Registro, com satisfação, que, quanta a essa reforma, magistrados e advogados possuem numerosos pontos de convergência. Recentemente OAB e Associação dos Magistrados do Brasil remeteram à Comissão Especial da Câmara dos Deputados, que examina a reforma do Judiciário, suas respectivas propostas que, em alguns pontos, são consensuais. Dispenso-me de relacioná-los, posto que a imprensa já as divulgou e são do conhecimento geral.

Cumpre-me a essa altura frisar que, apesar de todos os problemas suscitados nesta manifestação, sou otimista quanta ao Brasil. Constato que os agentes do processo político-institucional estão cientes desses desafios e não continuarão a retardar sua solução. Muitas das causas que nos angustiam são históricas, herdadas de muitas e muitas gerações; outras são recentes, resultantes das profundas transformações que atingem todo o planeta, entre as quais a globalização das economias. Devemos ter o necessário e permanente empenho no sentido de, sem timidez, enfrentá-las com a grandeza e a criatividade que caracterizam nosso país, fazendo-o respeitado no concerto das nações não apenas pelas vantagens que a elas possa oferecer, mas pela intransigente preservação dos inalienáveis interesses nacionais.

Em nome dos advogados brasileiros, saúdo o Ministro Carlos Mário Velloso, cujo saber jurídico, experiência profissional e profundo senso ético e democrático ajustam-se às necessidades e desafios da honra presente. Conheço Sua Excelência de longa data e posso testemunhar sobre seu apreço pela liberdade, expresso em memoráveis e corajosos votos contrários à censura e à apreensão de jornais e periódicos, ao tempo do regime militar, quando era ministro do extinto Tribunal Federal de Recursos. Acompanhamos todos as posições que S. Exa. tem assumido nas discussões que envolvem a reforma do Poder Judiciário. E, pessoalmente, com elas me tranqüilizo, na medida em que revelam equilíbrio e sensibilidade em relação as profundas transformações políticas e sociais da vida contemporânea.

Não há mais hoje, às vésperas do século XXI, em plena era da informação, condições de imaginar instituições do Estado impermeáveis à vigilância da sociedade. Instituições sem transparência correm o risco de serem dominadas pelos que não tem a dimensão de seu papel. E isso e trágico.

A independência dos Poderes têm por meta servir ao povo e não ao próprio Poder e essa evidência, nem sempre levada em conta, deve ser avaliada constantemente por todos nós, que militamos na vida pública.

Compartilho do ponto de vista do professor e jurista argentino Eugênio Raul Zaffaroni, que defende uma magistratura liberta da torre de marfim, despojada da síndrome de assepsia que historicamente a distancia da realidade social e constitui a fonte maior de seus problemas.

Saúdo igualmente o ministro Marco Aurélio Mello que assume a vice-presidência desta Suprema Corte.
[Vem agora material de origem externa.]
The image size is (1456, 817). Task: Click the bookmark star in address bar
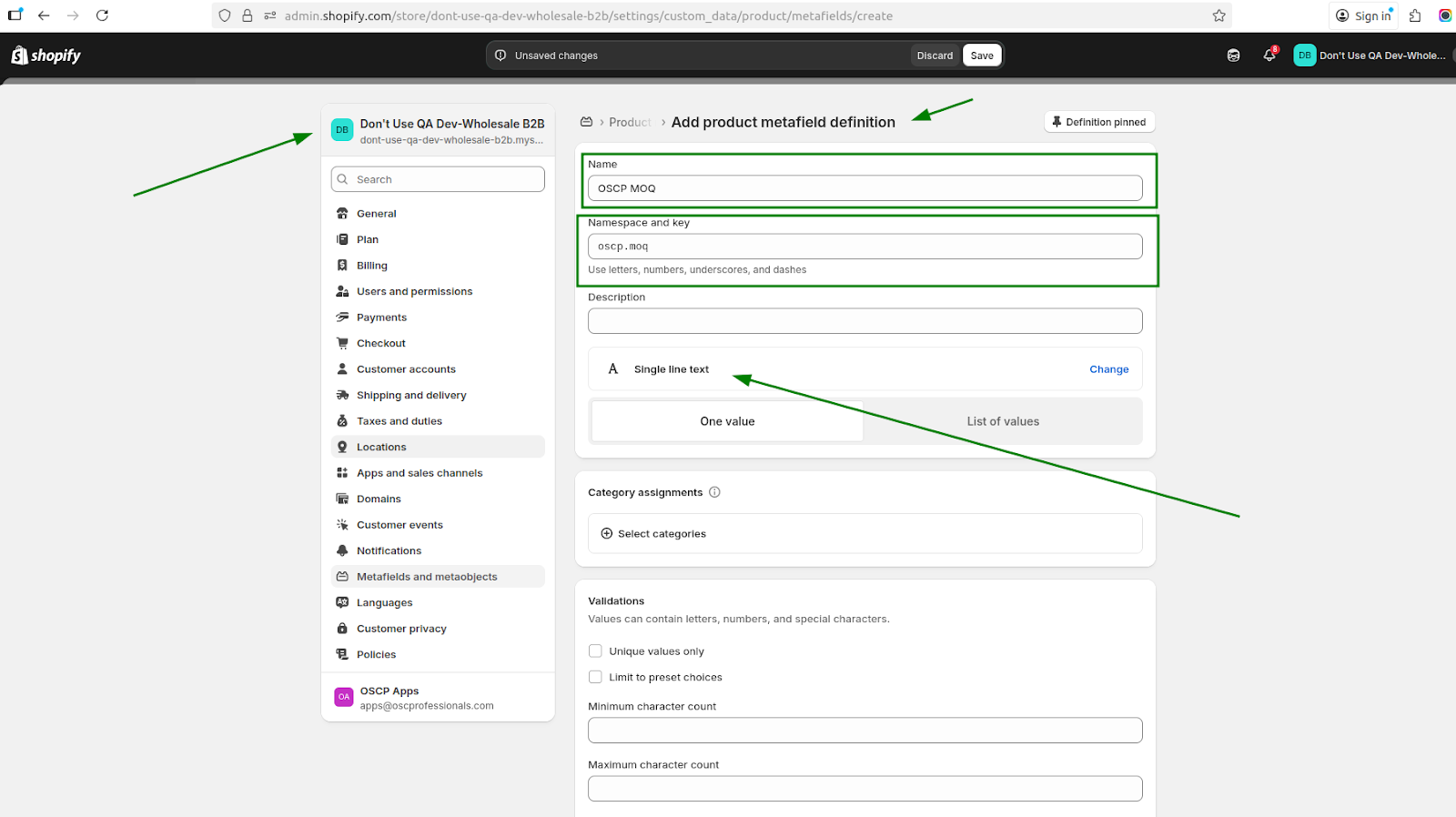coord(1218,15)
Sua Excelência tem-se revelado, ao longo de sua carreira, um magistrado de forte personalidade, além de estudioso atento da realidade brasileira. Com tais atributos, é natural que pague algumas vezes o ônus da incompreensão. Audácia, porém, não é defeito, mas qualidade de quem cultua a independência sem se alhear da realidade da qual emerge o fato jurídico a apreciar.”